## Exercise aim
Please print only the top portion of the entries below, ending with the line that contains "This screenshot has width=229, height=132.", exactly as written.

Dataset entries
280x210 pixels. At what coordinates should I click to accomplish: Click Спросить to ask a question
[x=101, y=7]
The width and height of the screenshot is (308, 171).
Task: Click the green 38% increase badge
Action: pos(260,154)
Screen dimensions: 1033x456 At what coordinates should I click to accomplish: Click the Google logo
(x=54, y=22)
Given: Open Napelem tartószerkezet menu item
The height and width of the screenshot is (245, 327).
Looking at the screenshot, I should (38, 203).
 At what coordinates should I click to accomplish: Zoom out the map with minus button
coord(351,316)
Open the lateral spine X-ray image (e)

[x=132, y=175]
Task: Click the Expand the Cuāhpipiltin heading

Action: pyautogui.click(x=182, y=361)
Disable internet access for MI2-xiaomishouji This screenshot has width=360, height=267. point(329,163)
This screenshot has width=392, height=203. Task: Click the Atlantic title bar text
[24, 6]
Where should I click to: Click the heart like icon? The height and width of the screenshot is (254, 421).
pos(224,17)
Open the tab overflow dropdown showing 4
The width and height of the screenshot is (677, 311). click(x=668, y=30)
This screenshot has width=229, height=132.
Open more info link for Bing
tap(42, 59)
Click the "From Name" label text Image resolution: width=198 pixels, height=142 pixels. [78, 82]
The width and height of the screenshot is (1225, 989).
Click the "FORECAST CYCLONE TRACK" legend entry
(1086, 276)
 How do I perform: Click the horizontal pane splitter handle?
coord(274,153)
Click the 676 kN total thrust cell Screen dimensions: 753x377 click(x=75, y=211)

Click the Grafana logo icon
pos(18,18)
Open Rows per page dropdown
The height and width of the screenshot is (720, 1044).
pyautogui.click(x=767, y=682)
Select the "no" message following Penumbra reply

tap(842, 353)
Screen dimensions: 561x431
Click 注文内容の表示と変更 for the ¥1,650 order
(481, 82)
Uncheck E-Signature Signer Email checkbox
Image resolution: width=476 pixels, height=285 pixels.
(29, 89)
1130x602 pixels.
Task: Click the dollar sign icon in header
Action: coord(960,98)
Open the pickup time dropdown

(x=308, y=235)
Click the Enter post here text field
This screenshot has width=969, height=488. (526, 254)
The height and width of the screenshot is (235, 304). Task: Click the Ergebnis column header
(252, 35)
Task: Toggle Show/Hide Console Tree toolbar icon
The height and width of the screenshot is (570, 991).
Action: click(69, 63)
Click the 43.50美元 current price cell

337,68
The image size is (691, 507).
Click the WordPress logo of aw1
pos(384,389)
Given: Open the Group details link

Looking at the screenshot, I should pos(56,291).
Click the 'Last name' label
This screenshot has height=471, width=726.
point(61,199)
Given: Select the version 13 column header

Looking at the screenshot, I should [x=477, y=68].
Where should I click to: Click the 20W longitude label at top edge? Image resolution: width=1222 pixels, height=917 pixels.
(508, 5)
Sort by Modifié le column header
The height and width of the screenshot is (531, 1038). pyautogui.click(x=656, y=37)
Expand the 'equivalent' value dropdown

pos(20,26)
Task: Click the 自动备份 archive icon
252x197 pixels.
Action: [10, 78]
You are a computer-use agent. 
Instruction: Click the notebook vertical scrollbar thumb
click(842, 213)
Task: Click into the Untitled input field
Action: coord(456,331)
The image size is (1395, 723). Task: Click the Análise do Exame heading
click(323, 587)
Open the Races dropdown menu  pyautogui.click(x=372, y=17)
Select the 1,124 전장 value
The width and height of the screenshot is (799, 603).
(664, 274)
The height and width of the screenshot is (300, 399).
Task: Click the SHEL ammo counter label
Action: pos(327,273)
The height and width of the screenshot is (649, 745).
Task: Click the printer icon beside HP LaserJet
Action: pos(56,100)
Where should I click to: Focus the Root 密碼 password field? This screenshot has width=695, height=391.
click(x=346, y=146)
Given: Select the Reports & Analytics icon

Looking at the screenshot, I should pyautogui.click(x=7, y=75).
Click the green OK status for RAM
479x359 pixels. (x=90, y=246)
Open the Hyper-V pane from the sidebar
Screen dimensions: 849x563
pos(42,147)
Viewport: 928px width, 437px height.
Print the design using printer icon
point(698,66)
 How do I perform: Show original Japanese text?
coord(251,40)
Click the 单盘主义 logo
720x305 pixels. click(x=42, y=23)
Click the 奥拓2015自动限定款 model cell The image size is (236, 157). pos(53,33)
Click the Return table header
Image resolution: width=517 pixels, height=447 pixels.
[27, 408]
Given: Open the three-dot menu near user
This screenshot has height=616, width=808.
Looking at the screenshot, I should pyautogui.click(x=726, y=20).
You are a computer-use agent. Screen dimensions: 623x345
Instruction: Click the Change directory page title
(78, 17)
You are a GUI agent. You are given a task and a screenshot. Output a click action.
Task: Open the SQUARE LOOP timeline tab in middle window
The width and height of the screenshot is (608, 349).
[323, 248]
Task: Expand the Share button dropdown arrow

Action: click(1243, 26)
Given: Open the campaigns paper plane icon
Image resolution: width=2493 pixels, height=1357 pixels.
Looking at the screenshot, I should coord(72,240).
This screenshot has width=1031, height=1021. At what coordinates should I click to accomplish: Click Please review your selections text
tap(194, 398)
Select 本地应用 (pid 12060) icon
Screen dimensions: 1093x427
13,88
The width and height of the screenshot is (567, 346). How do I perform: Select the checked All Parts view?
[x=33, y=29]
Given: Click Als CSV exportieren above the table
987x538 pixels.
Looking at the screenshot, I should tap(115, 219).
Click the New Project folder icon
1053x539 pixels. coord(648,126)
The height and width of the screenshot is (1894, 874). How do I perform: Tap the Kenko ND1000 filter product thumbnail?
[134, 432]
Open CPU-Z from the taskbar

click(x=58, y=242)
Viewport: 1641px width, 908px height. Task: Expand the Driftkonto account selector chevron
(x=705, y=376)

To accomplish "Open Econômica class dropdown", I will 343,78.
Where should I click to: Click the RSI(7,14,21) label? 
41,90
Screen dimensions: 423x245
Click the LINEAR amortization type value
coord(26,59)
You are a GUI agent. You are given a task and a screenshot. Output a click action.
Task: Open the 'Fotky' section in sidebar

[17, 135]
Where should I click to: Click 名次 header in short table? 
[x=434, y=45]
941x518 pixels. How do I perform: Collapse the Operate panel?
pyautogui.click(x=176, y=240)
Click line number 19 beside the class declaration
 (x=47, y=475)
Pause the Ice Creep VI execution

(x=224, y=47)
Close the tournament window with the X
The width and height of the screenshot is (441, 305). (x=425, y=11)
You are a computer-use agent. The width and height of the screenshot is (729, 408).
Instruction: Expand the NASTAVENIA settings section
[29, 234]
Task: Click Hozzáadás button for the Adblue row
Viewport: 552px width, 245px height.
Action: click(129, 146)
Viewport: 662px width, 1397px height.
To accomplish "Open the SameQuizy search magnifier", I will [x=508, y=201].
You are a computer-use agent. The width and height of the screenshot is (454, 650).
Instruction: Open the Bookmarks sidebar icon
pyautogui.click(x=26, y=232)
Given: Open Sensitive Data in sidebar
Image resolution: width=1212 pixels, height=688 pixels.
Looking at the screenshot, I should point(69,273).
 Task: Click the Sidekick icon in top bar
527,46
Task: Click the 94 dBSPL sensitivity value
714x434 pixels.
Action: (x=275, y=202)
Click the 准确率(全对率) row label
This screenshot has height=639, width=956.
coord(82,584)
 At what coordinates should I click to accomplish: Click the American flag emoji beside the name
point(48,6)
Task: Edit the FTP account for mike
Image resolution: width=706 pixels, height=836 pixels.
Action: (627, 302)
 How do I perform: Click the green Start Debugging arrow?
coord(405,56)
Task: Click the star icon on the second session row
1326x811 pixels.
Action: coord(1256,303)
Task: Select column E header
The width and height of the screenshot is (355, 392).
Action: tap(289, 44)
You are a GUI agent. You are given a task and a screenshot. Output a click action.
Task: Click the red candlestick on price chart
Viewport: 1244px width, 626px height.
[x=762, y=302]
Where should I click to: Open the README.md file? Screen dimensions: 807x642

## Written response
280x210 pixels. At what coordinates should I click to accomplish: Click Спросить to ask a question
[x=101, y=7]
The width and height of the screenshot is (308, 171).
Task: Click the green 38% increase badge
Action: pos(260,154)
Screen dimensions: 1033x456 At what coordinates should I click to accomplish: Click the Google logo
(x=54, y=22)
Given: Open Napelem tartószerkezet menu item
The height and width of the screenshot is (245, 327).
Looking at the screenshot, I should (38, 203).
 At what coordinates should I click to accomplish: Zoom out the map with minus button
coord(351,316)
Open the lateral spine X-ray image (e)

[x=132, y=175]
Task: Click the Expand the Cuāhpipiltin heading

Action: pyautogui.click(x=182, y=361)
Disable internet access for MI2-xiaomishouji This screenshot has width=360, height=267. point(329,163)
This screenshot has width=392, height=203. Task: Click the Atlantic title bar text
[24, 6]
Where should I click to: Click the heart like icon? The height and width of the screenshot is (254, 421).
pos(224,17)
Open the tab overflow dropdown showing 4
The width and height of the screenshot is (677, 311). click(x=668, y=30)
This screenshot has width=229, height=132.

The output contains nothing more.